Slideshow SLIDESHOW: New Goat City: A Beginner's Guide to Eating Goat in New York

[Photographs: Chris Crowley, unless otherwise noted]

Serious eaters, lets talk goat. For too many Americans, this fifth estate of mammalian protein remains a strange and unfamiliar proposition. Even in a progressive city like New York, it remains largely a curiosity outside the immigrant communities where it is a staple. Those less inclined to indulge in goat's earthy and gamey delights will dismiss it as "barnyardy." Okay, fair: when it comes to flavor, it's no secret that goat struts its stuff.

We aren't here to deny that—in fact, it's one of the reasons we like goat in the first place. Only a few years ago, trend spotters were stamping the "next big thing" title on their favorite plate of braised goat shank. It looks like we're still a few years away from that being the case, but in the meantime, who cares? You don't need to be hip to eat goat, and it doesn't need to be pigeonholed as a novelty meat without versatility.

Goat can be the centerpiece of a feast, an accent of spicy parotta kothu, the makings of a damn good curry (Eastside and Westside), and—as we noticed when doing our research—a real fine gravy. I'm going to get it out of way right here and now and declare that goat is at its best when liquified. You can get seriously deep and rich broths out of it, broths that will have you asking what you've been missing all your life, with most of the funk cooked out to boot. I don't mean to beg, but can we please see more goat-based gravies and consommés at our fancy restaurants? (Some consommé de chivo at Empellon, perhaps...)

But I digress.

(Stored items)
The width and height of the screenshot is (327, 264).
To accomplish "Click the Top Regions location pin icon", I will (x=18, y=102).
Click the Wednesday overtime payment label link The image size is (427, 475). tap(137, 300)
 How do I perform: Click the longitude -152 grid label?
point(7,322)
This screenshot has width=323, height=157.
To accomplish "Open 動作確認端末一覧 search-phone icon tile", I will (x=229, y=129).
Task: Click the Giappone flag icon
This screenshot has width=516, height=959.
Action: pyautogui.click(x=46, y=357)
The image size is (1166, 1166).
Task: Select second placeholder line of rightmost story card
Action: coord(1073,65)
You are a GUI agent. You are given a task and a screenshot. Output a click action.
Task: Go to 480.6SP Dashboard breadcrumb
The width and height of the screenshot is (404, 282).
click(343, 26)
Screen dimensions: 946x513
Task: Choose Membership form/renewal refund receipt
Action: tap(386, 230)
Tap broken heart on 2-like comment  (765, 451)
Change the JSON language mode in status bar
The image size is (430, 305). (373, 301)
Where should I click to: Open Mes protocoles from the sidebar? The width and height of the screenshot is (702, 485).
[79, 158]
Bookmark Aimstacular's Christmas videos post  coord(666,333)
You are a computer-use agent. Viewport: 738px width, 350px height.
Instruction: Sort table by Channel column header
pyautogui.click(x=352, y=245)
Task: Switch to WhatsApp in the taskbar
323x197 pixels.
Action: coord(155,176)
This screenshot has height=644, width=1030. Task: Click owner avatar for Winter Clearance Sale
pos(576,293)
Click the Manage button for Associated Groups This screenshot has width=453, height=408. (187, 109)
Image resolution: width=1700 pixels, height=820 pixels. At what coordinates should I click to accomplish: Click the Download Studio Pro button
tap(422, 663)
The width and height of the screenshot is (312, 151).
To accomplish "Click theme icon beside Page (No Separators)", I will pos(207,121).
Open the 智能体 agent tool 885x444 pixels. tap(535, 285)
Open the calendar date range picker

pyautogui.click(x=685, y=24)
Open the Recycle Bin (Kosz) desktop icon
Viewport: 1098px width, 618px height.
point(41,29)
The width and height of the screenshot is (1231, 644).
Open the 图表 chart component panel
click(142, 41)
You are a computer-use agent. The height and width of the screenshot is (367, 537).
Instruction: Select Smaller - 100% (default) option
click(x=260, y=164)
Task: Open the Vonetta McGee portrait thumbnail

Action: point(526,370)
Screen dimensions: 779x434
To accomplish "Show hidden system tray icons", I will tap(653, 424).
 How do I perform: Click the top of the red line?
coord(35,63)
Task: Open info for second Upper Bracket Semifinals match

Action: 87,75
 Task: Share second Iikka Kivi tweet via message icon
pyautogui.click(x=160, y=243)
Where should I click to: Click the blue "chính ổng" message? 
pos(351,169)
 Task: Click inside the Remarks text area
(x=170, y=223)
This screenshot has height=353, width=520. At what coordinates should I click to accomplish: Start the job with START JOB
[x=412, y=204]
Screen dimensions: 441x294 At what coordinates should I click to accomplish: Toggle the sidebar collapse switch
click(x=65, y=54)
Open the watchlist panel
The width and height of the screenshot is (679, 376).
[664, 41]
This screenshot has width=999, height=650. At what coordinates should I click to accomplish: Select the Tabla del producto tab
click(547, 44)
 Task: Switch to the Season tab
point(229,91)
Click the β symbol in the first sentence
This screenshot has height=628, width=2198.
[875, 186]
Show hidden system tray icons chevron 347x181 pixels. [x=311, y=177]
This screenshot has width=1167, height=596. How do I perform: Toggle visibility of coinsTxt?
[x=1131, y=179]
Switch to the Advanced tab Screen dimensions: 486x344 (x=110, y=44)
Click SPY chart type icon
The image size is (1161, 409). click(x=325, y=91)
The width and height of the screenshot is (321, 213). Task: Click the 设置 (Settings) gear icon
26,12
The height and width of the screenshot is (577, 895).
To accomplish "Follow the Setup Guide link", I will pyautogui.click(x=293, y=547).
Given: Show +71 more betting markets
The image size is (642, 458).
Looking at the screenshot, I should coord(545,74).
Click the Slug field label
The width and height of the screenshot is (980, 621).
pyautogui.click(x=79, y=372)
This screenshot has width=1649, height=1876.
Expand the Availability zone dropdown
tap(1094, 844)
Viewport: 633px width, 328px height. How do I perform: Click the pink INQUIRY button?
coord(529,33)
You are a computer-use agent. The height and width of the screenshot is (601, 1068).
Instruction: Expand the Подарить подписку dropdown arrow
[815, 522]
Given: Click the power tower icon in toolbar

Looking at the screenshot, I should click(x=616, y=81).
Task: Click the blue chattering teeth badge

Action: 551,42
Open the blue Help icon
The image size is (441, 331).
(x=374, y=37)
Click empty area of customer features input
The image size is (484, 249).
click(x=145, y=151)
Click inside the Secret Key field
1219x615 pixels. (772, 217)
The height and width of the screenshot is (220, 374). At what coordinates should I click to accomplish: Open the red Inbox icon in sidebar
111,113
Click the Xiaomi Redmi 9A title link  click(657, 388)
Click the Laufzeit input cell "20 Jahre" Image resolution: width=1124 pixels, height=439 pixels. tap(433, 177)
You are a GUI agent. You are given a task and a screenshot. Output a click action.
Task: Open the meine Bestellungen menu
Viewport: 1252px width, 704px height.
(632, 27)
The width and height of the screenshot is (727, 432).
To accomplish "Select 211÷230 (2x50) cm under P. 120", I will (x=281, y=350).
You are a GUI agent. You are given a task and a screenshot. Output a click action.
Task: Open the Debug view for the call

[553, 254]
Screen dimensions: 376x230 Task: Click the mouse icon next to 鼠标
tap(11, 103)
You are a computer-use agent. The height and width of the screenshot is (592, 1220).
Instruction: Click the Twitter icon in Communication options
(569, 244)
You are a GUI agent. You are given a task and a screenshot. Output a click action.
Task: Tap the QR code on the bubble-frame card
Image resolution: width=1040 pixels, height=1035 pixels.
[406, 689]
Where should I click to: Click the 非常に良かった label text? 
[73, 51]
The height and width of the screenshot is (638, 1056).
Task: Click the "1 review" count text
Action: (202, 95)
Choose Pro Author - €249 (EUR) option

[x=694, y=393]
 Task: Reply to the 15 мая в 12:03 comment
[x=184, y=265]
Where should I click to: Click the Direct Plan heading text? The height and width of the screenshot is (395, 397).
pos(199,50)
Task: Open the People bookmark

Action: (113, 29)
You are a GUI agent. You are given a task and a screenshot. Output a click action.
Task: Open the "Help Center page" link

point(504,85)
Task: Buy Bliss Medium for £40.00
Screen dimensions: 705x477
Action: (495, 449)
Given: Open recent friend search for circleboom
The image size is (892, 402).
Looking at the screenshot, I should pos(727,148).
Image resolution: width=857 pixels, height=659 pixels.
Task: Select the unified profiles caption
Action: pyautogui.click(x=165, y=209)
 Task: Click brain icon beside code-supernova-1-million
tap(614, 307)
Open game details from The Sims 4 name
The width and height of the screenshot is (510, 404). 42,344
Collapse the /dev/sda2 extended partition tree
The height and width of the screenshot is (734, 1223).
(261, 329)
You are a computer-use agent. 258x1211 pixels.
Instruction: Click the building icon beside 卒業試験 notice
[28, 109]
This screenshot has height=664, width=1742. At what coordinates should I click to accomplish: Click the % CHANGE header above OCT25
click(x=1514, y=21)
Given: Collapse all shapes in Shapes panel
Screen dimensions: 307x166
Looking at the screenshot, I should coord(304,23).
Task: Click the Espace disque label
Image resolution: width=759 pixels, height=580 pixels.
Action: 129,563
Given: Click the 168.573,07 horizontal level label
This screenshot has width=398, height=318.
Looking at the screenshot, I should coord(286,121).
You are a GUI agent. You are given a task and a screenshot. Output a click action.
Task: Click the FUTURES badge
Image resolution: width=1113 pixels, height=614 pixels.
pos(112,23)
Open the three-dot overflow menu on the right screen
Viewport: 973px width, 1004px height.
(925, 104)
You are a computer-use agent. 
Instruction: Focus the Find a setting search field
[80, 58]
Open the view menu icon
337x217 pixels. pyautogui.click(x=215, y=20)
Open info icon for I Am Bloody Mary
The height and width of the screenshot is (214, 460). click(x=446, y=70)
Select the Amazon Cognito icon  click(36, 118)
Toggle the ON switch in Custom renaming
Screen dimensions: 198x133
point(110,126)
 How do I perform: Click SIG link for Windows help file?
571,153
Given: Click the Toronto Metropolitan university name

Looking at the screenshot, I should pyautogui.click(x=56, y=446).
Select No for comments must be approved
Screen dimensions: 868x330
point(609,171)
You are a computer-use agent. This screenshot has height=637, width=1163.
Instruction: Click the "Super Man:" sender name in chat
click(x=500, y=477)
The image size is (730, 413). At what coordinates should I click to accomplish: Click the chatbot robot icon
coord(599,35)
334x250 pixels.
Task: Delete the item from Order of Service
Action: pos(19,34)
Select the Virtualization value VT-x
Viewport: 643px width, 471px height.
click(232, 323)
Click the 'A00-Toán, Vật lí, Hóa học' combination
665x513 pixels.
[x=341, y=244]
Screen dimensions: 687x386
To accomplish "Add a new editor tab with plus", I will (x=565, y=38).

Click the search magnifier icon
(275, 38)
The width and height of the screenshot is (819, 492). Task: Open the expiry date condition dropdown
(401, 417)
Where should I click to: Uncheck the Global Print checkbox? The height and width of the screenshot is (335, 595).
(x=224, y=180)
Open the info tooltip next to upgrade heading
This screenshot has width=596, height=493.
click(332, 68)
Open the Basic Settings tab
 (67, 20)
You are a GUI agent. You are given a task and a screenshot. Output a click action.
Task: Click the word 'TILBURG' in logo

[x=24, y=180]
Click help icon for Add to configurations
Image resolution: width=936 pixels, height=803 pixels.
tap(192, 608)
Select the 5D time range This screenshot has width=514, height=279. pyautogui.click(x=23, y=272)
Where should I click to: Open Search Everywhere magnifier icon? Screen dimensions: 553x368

PROBLEMS AND TASKS ▸
1/ In the goat guide, swap "Americans" for "diners" and write out the passage starting with "[Photographs: Chris Crowley, unless" and going on through "struts its stuff.".
2/ Finish out the next part of the goat-eating guide, picking up after its final line.

ANSWERS ▸
1/
[Photographs: Chris Crowley, unless otherwise noted]

Serious eaters, lets talk goat. For too many diners, this fifth estate of mammalian protein remains a strange and unfamiliar proposition. Even in a progressive city like New York, it remains largely a curiosity outside the immigrant communities where it is a staple. Those less inclined to indulge in goat's earthy and gamey delights will dismiss it as "barnyardy." Okay, fair: when it comes to flavor, it's no secret that goat struts its stuff.

2/
Look at that shank. Nothing to fear.

Without further delay, we present to you the "Serious Eats Beginner's Guide To Goat In New York City."

Full disclaimer: this is not a definitive list of every single goat dish worth hustling for in New York. Rather, consider it a comprehensive launching point from which to begin or expand your exploration of the delights of goat in our city's restaurants.

To fulfill that aim, we've covered the basics—dishes like goat curry and barbacoa (for which we list multiple options)—and then some, providing a thoroughly globe trotting selection. We like goat, as does most of the rest of the world, and we want you to like it as much as we do.

Whether you want nouveau Massaman curry in Manhattan, homemade Murican pasta with ground goat in Brooklyn, or Peruvian braised goat shank in Queens, we've got you covered. We're talking 18 dishes and all five boroughs, here. Who's ready to eat them all?

View A Beginner's Guide to Eating Goat in New York in a larger map.

African & European


East Asian

Latin American

South Asian

Bonus Video

About the author: Chris Crowley is the author of the Bronx Eats column. Follow him on Twitter, if you'd like. In person, your best bet is the window seat at Neerob, or waiting in line at the Lechonera La Piranha trailer.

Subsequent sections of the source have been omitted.